Where T_req = I/O request overhead (number of syscalls) and T_trans = data transfer time. On real disks, T_req and T_trans dominate — CPU is almost always waiting on I/O, not the other way around.

The paper's key insight — "In-Memory First" (IMF): instead of issuing one I/O request and waiting, keep a pool of requests always in flight. While one result comes back and is processed, the next N requests are already pending. This eliminates the idle gap between I/O completions.

Applying IMF to a directory scanner

The original scanner processed entries in sequential batches of 20:

readdir(A) → wait for all 20 → process 20 → readdir next 20 → wait → ...

If one slow subdirectory is in a batch of 20, the other 19 slots go idle waiting for it. The more subdirectories per batch, the more pronounced this "head-of-line blocking" gets.

The IMF approach: increase the batch size so more I/O ops are always in flight, reducing the idle gap at each batch boundary.

What we tried

Attempt 1 — Semaphore (32 concurrent I/O slots)

A Semaphore class was implemented that keeps exactly 32 I/O operations in flight at all times. Every readdir and stat call went through it:

sem.run(() => fs.readdir(...))
sem.run(() => fs.stat(...))

Result on 3M files: 39% slower than the original. Root cause: at 3M+ files, the semaphore adds ~7 million microtask callbacks (acquire + release per file). The overhead of scheduling those microtasks cost more than the I/O saturation gained.

Attempt 2 — Unbounded fan-out (all entries at once)

Removed the batch loop entirely — entries.map(entry => processEntry(...)) — letting all entries run concurrently with the semaphore as the only throttle.

Result: hung indefinitely on node_modules-heavy trees. A directory with thousands of subdirectories spawned thousands of concurrent recursive calls. Each held a pending Promise while waiting for its subtree to resolve, exhausting memory.

Attempt 3 — Semaphore deadlock

Added a second scanSem (128 slots) to limit concurrent scanDirectory calls.
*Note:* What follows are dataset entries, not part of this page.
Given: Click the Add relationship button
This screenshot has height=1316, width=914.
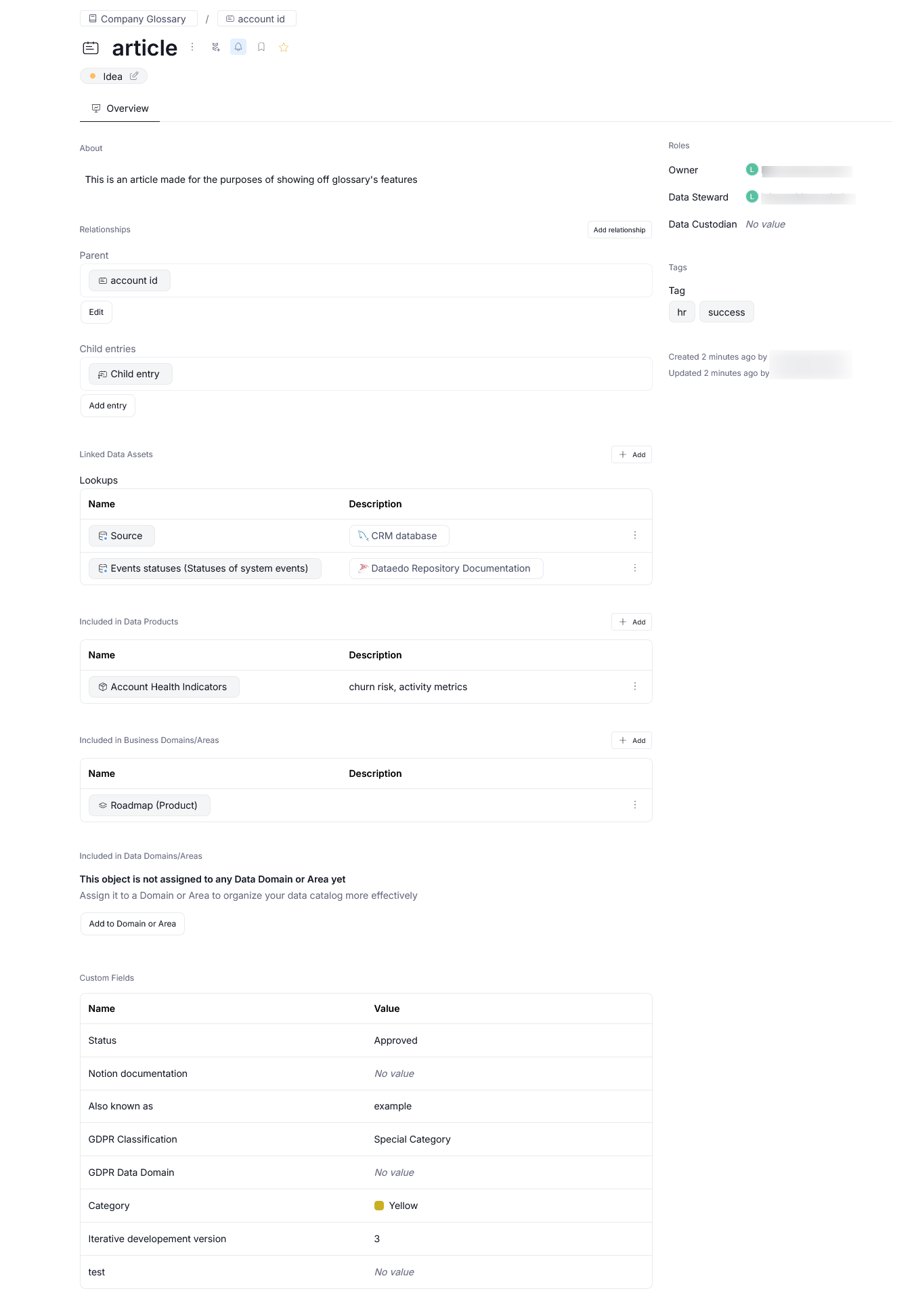Looking at the screenshot, I should click(619, 230).
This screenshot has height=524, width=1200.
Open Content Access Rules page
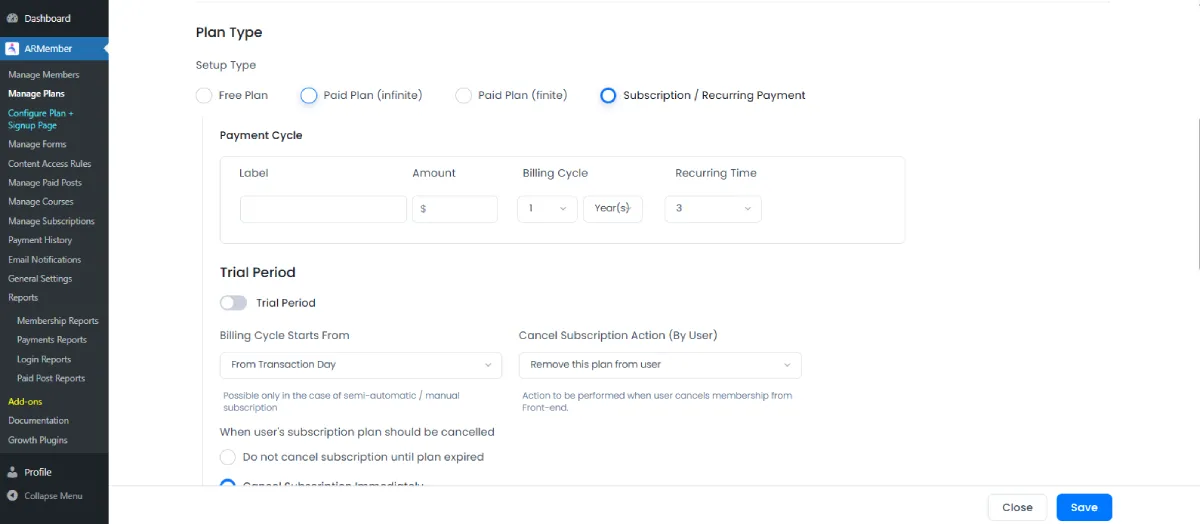[x=49, y=163]
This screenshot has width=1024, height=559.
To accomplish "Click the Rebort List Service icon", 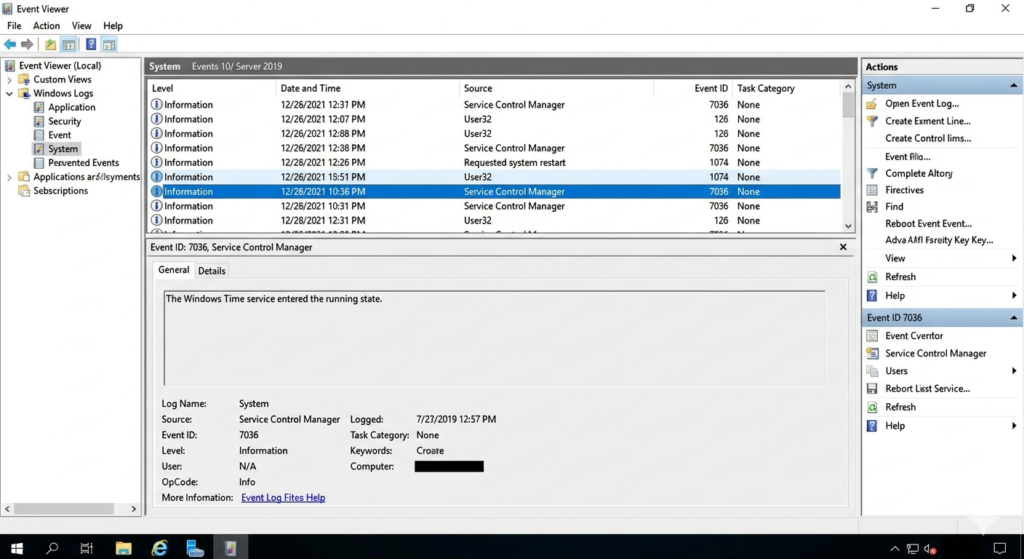I will click(x=872, y=389).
This caused a classic recursive semaphore deadlock: outer processEntry holds a slot waiting for inner scanDirectory, which needs slots for its own processEntry calls — all 128 slots are held by callers waiting for their callees.

Final approach — batch-64, adaptive semaphore

Kept the batch loop, tripled the batch size from 20 → 64. The semaphore was removed for SSDs (OS I/O scheduler is sufficient), but added back at low concurrency for HDDs:

for (let i = 0; i < entries.length; i += 64) {
  const batch = entries.slice(i, i + 64)
  await Promise.allSettled(batch.map(entry => processEntry(...)))
}

SSD: no semaphore — random access is ~100× cheaper, parallelism wins. HDD: routes to the native scanner (see below) — no stat() calls at all.

Drive type is detected at scan start via PowerShell WMI (Get-PhysicalDisk | MediaType) and the scanner is selected transparently — no user configuration needed.

Native HDD scanner — FindFirstFileExW

The root cause of HDD slowness is fs.stat() per file. Each call is a random disk seek (~10ms). For a directory with 1000 files: 1001 I/O ops.

The native scanner uses FindFirstFileExW with FIND_FIRST_EX_LARGE_FETCH + FindExInfoBasic (Windows kernel32.dll). WIN32_FIND_DATA already contains nFileSizeLow/nFileSizeHigh — so we get the size of every file in the same call that lists the directory. No stat() needed.

For a directory with 1000 files: 1001 I/O ops → 1 bulk directory read.

The addon is a small N-API C++ file (native/fast-readdir.cpp) that runs on the libuv thread pool (non-blocking). Compiled with VS2019 via node-gyp.

Benchmark results

Run it yourself:

npm run benchmark -- "C:/path/to/scan"

Full user directory — C:/Users/<you> (3M files, 457K dirs, warm cache)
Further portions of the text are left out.